Regarding the question of formalizing an optimization agent with goals defined in terms of external universe rather than sensory input. It is possible to attack the problem by generalizing the framework I described in http://lesswrong.com/lw/gex/save_the_princess_a_tale_of_aixi_and_utility/8ekk for solving the duality problem. Specifically, consider an “initial guess” stochastic model of the universe including the machine on which our agent is running. I call it the “innate model” M. Now consider a stochastic process with the same degrees of freedom as M but governed by the Solomonoff semi-measure. This is the “unbiased model” S. The two can be combined by assigning transition probabilities proportional to the product of the probabilities assigned by M and S. If M is sufficiently “insecure” (in particular it doesn’t assign 0 to any transition probability) then the resulting model S’, considered as prior, allows arriving at any computable model after sufficient learning. Fix a utility function on the space of histories of our model (note that the histories include both intrinsic and extrinsic degrees of freedom). The intelligence I(A) of any given agent A (= program written in M in the initial state) can now be defined to be the expected utility of A in S’. We can now consider optimal or near-optimal agents in this sense (as opposed to the Legg-Hutter formalism for measuring intelligence, there is no guarantee there is a maximum rather than a supremum; unless of course we limit the length of the programs we consider). This is a generalization of the Legg-Hutter formalism which accounts for limited computational resources, solves the duality problem (such agents take into account possibly wireheading) and also provides a solution for the ontology problem. This is essentially a special case of the Orseau-Ring framework. It is however much more specific than Orseau-Ring where the prior is left completely unspecified. You can think of it as a recipe for constructing Orseau-Ring priors from realistic problems
I realized that although the idea of a deformed Solomonoff semi-measure is correct, the multiplication prescription I suggested is rather ad hoc. The following construction is a much more natural and justifiable way of combining M and S.
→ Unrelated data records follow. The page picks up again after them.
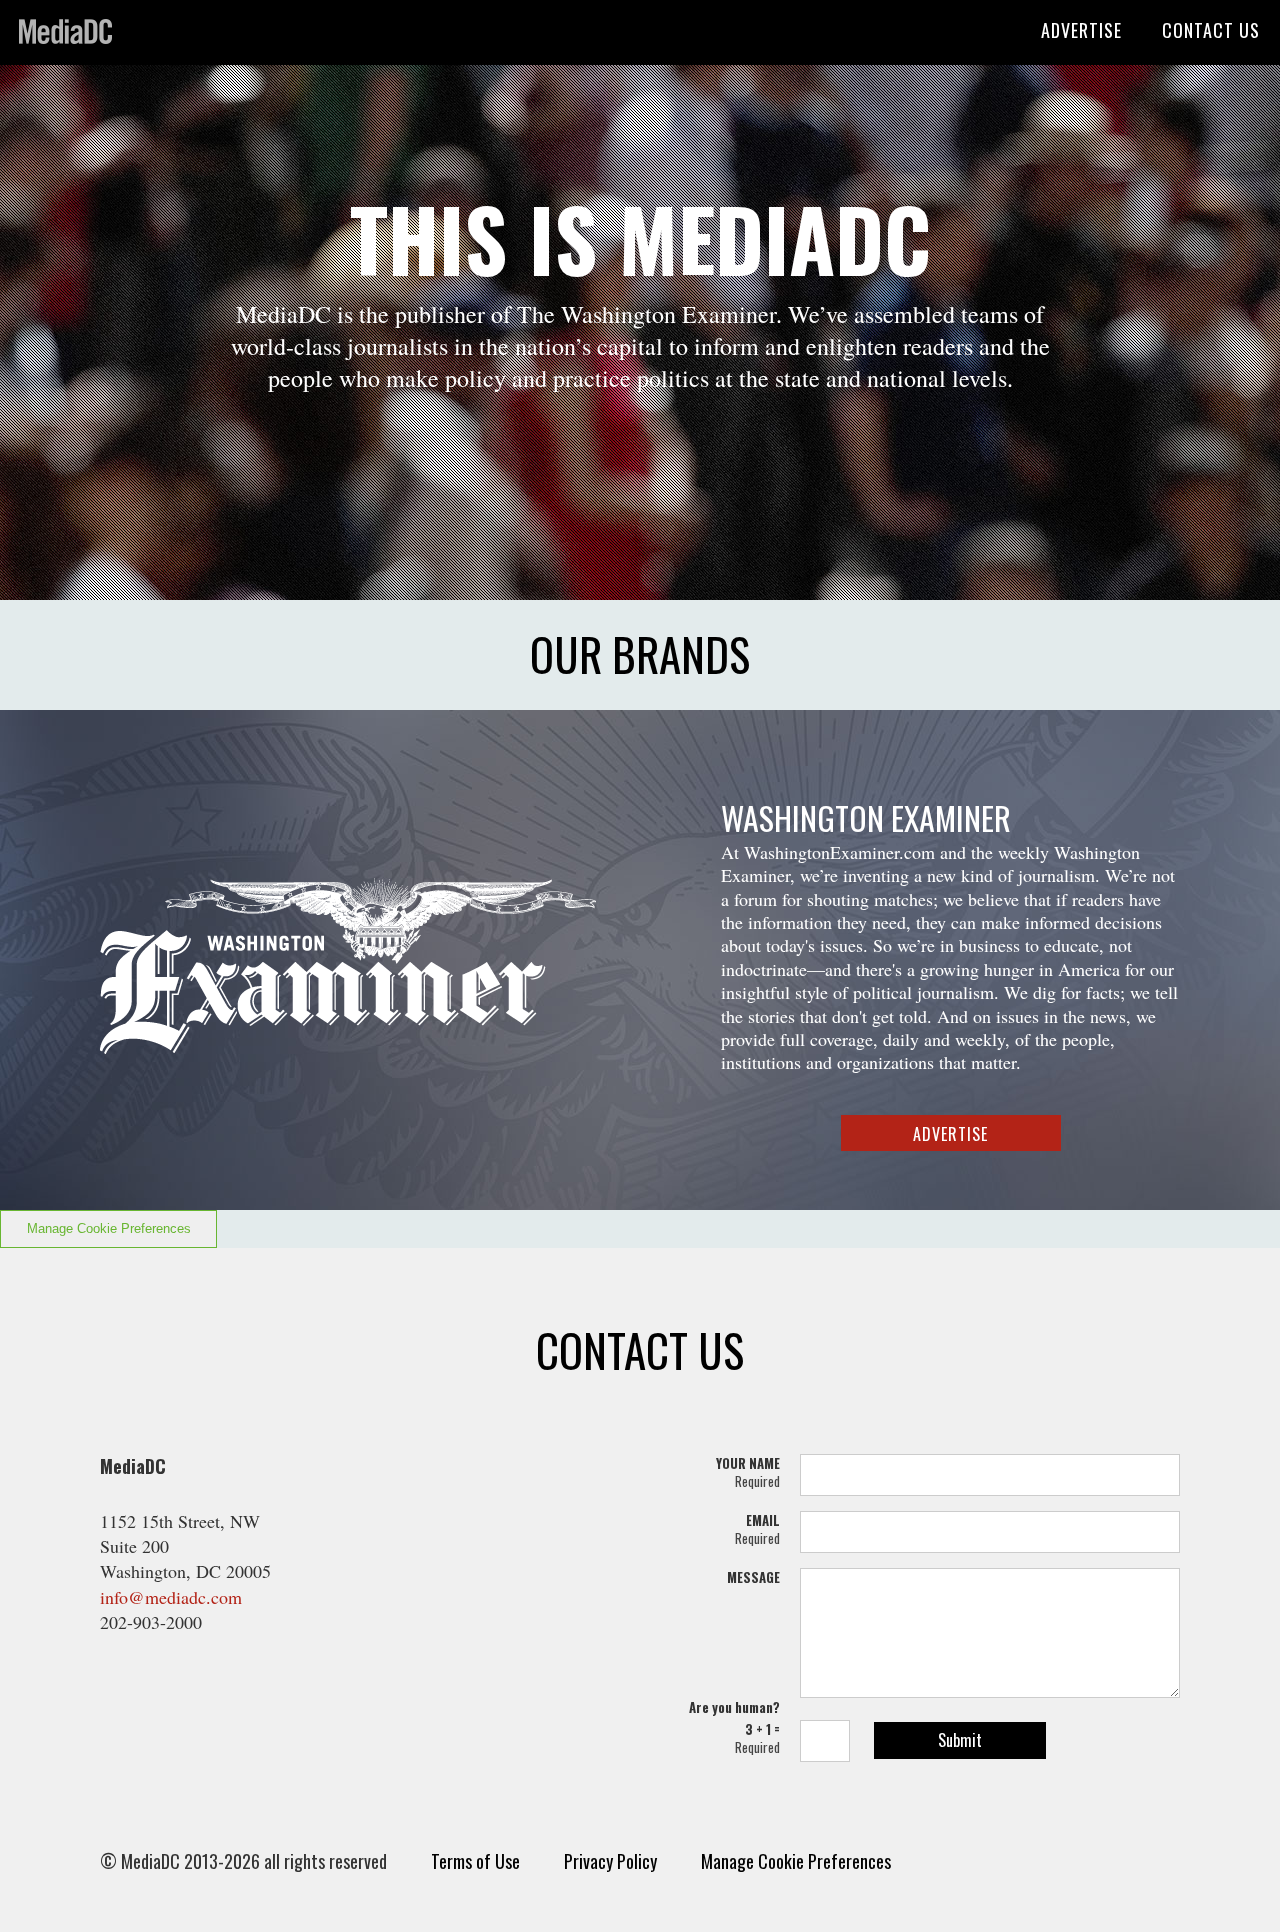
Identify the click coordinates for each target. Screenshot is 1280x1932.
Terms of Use (475, 1861)
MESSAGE (753, 1577)
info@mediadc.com (171, 1597)
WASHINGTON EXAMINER (866, 817)
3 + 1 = (757, 1738)
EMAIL (757, 1529)
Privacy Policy (610, 1861)
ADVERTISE (1081, 30)
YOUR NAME (748, 1472)
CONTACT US (1211, 30)
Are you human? (734, 1707)
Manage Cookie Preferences (109, 1228)
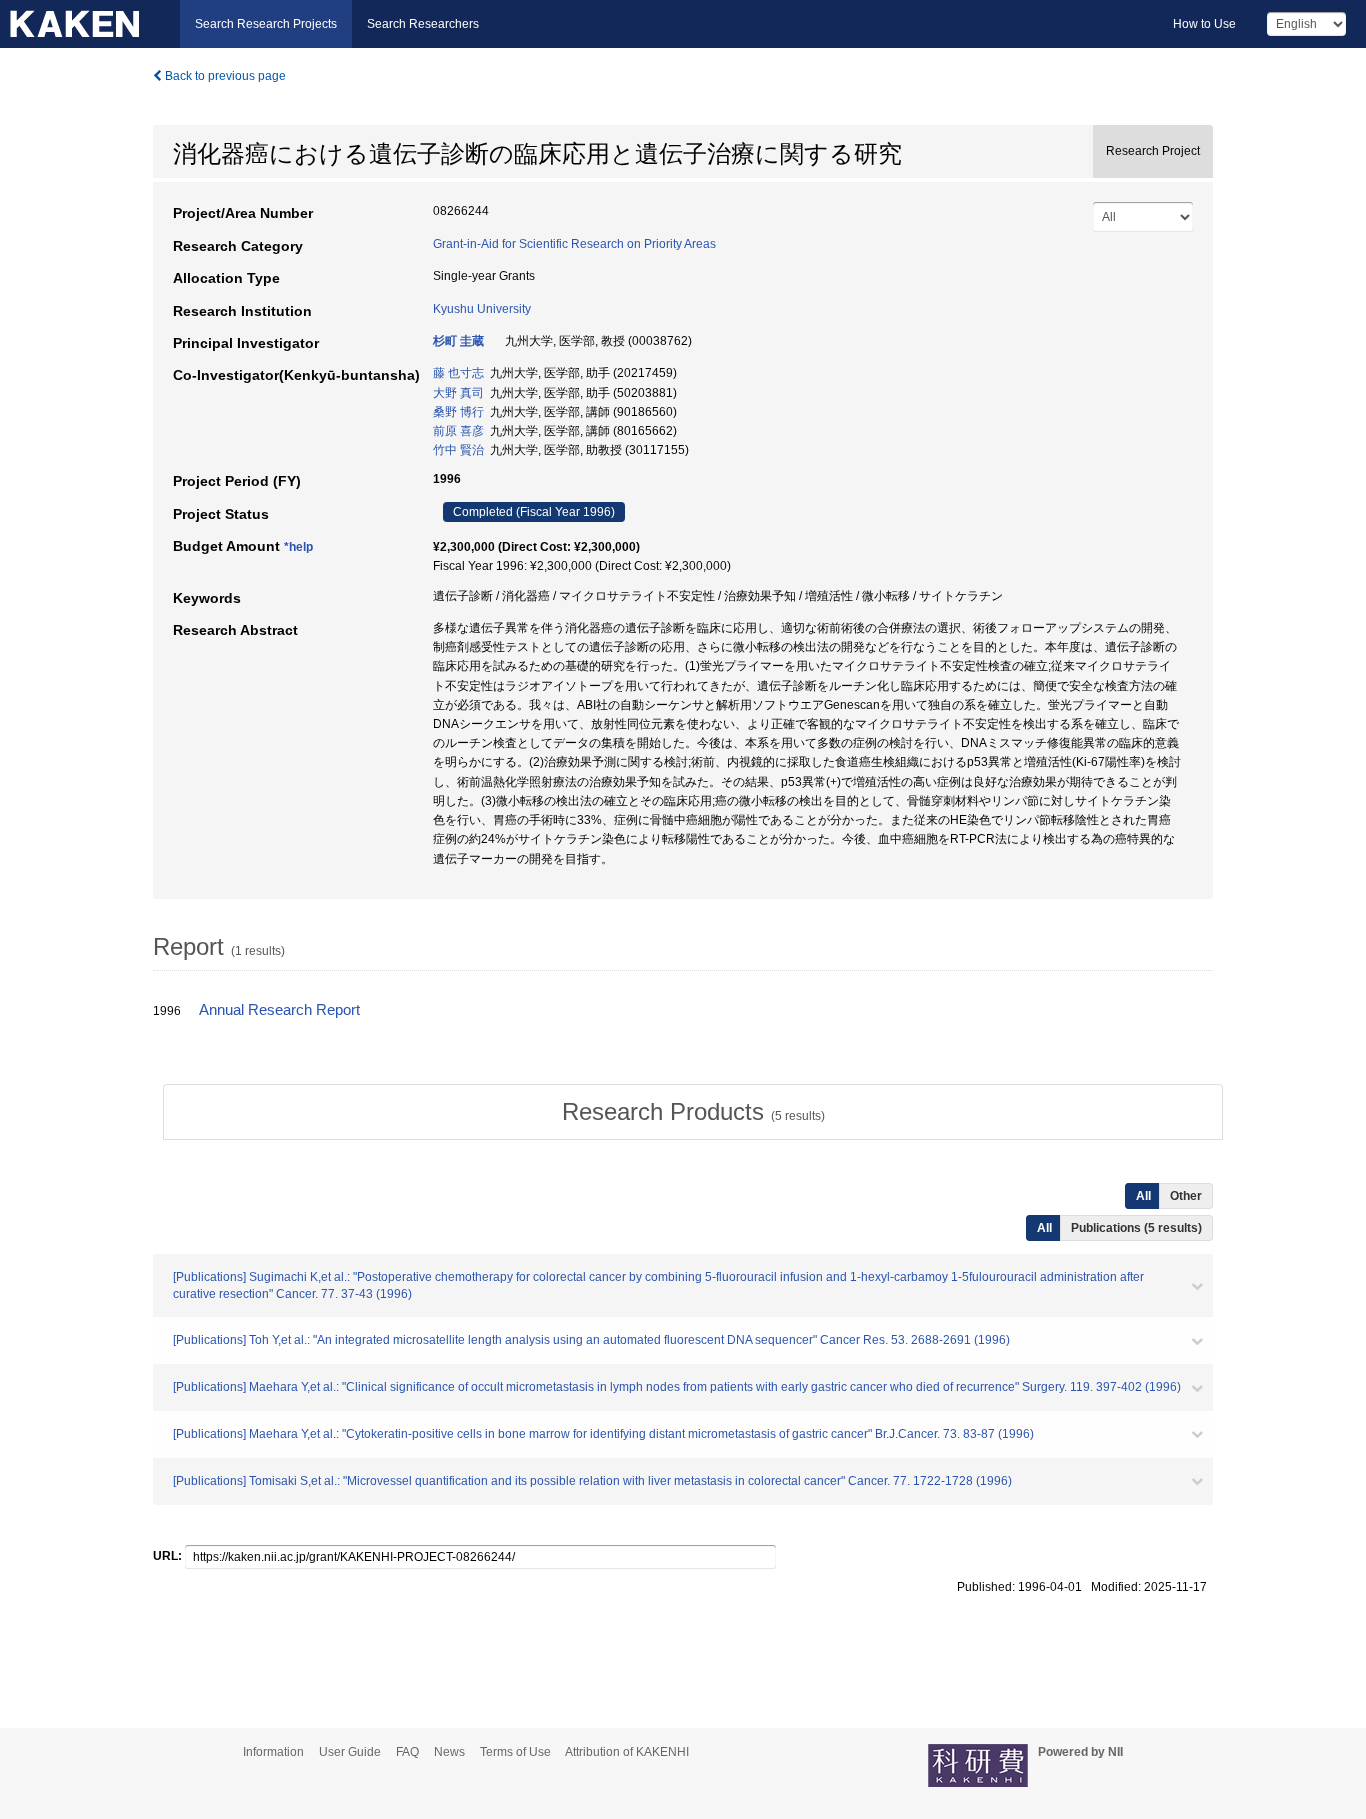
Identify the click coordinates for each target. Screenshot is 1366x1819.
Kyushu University (482, 309)
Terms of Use (515, 1752)
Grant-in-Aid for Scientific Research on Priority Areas (574, 244)
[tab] (693, 1112)
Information (273, 1752)
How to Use (1204, 24)
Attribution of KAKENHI (627, 1752)
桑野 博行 (458, 412)
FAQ (407, 1752)
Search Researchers (423, 24)
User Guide (350, 1752)
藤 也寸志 (458, 373)
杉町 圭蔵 (458, 341)
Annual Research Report (279, 1010)
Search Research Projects (266, 24)
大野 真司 (458, 393)
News (449, 1752)
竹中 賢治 (458, 450)
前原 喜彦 (458, 431)
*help (298, 547)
Fix t0 a time parameter. Consider a stochastic process S(-t0) that begins at time t = -t0, where t = 0 is the time our agent A “forms”, governed by the Solomonoff semi-measure. Consider another stochastic process M(-t0) that begins from the initial conditions generated by S(-t0) (I’m assuming M only carries information about dynamics and not about initial conditions). Define S’ to be the conditional probability distribution obtained from S by two conditions:
a. S and M coincide on the time interval [-t0, 0]
b. The universe contains A at time t=0
Thus t0 reflects the extent to which we are certain about M: it’s like telling the agent we have been observing behavior M for time period t0.
There is an interesting side effect to this framework, namely that A can exert “acausal” influence on the utility by affecting the initial conditions of the universe (i.e. it selects universes in which A is likely to exist). This might seem like an artifact of the model but I think it might be a legitimate effect: if we believe in one-boxing in Newcomb’s paradox, why shouldn’t we accept such acausal effects?
For models with a concept of space and finite information velocity, like cellular automata, it might make sense to limit the domain of “observed M” in space as well as time, to A’s past “light-cone”
I cannot even slightly visualize what you mean by this. Please explain how it would be used to construct an AI that made glider-oids in a Life-like cellular automaton universe.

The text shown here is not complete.